The top military official said that “as long as external border protection is not fully guaranteed, there is a need to act at the national level.” Border controls can safeguard Austria from “terrorist threats,” Brieger, who took on his post on Tuesday, insisted.

Austria has seen a large influx of asylum seekers, like many other EU states, ever since the refugee crisis kicked off in 2015. In June Austria’s Defense Minister Mario Kunasek said that the EU Border Guard (Frontex) should be bolstered with soldiers and policemen. According to Kunasek, the beefed-up force would work in EU border countries, namely Italy and Greece, but might actually venture into “African countries with the consent of the respective state.”

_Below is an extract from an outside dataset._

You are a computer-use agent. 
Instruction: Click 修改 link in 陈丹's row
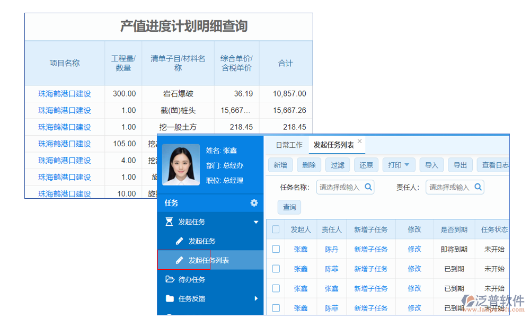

The idea to create a special “border protection unit” was floated by Austrian Interior Minister Herbert Kickl in January this year. Stressing that scenarios like the 2015 refugee crisis “cannot be allowed to happen” again, Kickl insisted that a standby police unit would be able to react and secure border crossings within a few hours, as well as carry out identity checks.

In the latest attempt to relieve southern Mediterranean countries, namely Italy and Greece, of some of the burden of the migrant crisis, the EU proposed to give members states €6,000 for each migrant. The plan was immediately slammed by Italy’s Interior Minister Matteo as “charity,” He stressed that the bloc simply fails to appreciate what is actually needed.

The proposal came after a summit between EU leaders in June. The gathering saw the hammering-out of a solution which would involve EU members propping up so-called controlled centers on a volunteer basis. Austria was among those EU states to turn down the proposal, with Prime Minister Sebastian Kurz saying: “Of course not… we are not a first-arrival country, unless people jump with parachutes.”